*Written problem*. Put the lines below into a JSON list of strings, with one string for each line and blank lines omitted.

• • • • •

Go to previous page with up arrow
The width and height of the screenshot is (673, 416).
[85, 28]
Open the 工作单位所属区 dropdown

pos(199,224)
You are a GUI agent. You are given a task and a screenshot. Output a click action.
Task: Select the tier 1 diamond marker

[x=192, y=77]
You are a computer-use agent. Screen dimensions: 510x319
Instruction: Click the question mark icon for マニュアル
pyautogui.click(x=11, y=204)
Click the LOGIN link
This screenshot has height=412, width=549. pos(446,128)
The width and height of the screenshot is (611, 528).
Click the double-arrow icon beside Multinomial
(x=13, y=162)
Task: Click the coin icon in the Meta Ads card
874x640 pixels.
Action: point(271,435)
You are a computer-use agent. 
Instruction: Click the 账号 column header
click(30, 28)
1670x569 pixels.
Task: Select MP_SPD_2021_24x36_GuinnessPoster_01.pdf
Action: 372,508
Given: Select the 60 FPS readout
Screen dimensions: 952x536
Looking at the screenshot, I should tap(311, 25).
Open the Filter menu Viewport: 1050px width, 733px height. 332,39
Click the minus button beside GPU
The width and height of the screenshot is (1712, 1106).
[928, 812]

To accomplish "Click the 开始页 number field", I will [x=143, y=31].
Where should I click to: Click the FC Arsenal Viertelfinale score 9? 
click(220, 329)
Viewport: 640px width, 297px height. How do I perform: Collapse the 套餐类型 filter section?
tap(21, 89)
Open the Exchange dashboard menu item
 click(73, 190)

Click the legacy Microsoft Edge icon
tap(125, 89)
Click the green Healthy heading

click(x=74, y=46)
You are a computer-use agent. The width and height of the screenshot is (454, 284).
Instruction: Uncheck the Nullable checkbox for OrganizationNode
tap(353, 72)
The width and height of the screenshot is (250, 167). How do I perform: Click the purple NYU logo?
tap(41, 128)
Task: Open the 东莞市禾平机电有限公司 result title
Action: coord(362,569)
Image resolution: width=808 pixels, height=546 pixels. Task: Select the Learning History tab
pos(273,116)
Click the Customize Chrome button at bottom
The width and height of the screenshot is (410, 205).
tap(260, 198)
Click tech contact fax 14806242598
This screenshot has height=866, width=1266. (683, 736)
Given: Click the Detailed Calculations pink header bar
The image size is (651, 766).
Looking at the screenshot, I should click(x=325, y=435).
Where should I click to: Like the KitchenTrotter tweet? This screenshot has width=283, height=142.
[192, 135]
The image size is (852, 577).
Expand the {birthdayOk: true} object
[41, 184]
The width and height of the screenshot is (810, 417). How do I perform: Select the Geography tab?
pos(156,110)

• • • • •

*Complete response*.
[
  "Go to previous page with up arrow",
  "The width and height of the screenshot is (673, 416).",
  "[85, 28]",
  "Open the 工作单位所属区 dropdown",
  "pos(199,224)",
  "You are a GUI agent. You are given a task and a screenshot. Output a click action.",
  "Task: Select the tier 1 diamond marker",
  "[x=192, y=77]",
  "You are a computer-use agent. Screen dimensions: 510x319",
  "Instruction: Click the question mark icon for マニュアル",
  "pyautogui.click(x=11, y=204)",
  "Click the LOGIN link",
  "This screenshot has height=412, width=549. pos(446,128)",
  "The width and height of the screenshot is (611, 528).",
  "Click the double-arrow icon beside Multinomial",
  "(x=13, y=162)",
  "Task: Click the coin icon in the Meta Ads card",
  "874x640 pixels.",
  "Action: point(271,435)",
  "You are a computer-use agent. ",
  "Instruction: Click the 账号 column header",
  "click(30, 28)",
  "1670x569 pixels.",
  "Task: Select MP_SPD_2021_24x36_GuinnessPoster_01.pdf",
  "Action: 372,508",
  "Given: Select the 60 FPS readout",
  "Screen dimensions: 952x536",
  "Looking at the screenshot, I should tap(311, 25).",
  "Open the Filter menu Viewport: 1050px width, 733px height. 332,39",
  "Click the minus button beside GPU",
  "The width and height of the screenshot is (1712, 1106).",
  "[928, 812]",
  "To accomplish \"Click the 开始页 number field\", I will [x=143, y=31].",
  "Where should I click to: Click the FC Arsenal Viertelfinale score 9? ",
  "click(220, 329)",
  "Viewport: 640px width, 297px height. How do I perform: Collapse the 套餐类型 filter section?",
  "tap(21, 89)",
  "Open the Exchange dashboard menu item",
  " click(73, 190)",
  "Click the legacy Microsoft Edge icon",
  "tap(125, 89)",
  "Click the green Healthy heading",
  "click(x=74, y=46)",
  "You are a computer-use agent. The width and height of the screenshot is (454, 284).",
  "Instruction: Uncheck the Nullable checkbox for OrganizationNode",
  "tap(353, 72)",
  "The width and height of the screenshot is (250, 167). How do I perform: Click the purple NYU logo?",
  "tap(41, 128)",
  "Task: Open the 东莞市禾平机电有限公司 result title",
  "Action: coord(362,569)",
  "Image resolution: width=808 pixels, height=546 pixels. Task: Select the Learning History tab",
  "pos(273,116)",
  "Click the Customize Chrome button at bottom",
  "The width and height of the screenshot is (410, 205).",
  "tap(260, 198)",
  "Click tech contact fax 14806242598",
  "This screenshot has height=866, width=1266. (683, 736)",
  "Given: Click the Detailed Calculations pink header bar",
  "The image size is (651, 766).",
  "Looking at the screenshot, I should click(x=325, y=435).",
  "Where should I click to: Like the KitchenTrotter tweet? This screenshot has width=283, height=142.",
  "[192, 135]",
  "The image size is (852, 577).",
  "Expand the {birthdayOk: true} object",
  "[41, 184]",
  "The width and height of the screenshot is (810, 417). How do I perform: Select the Geography tab?",
  "pos(156,110)"
]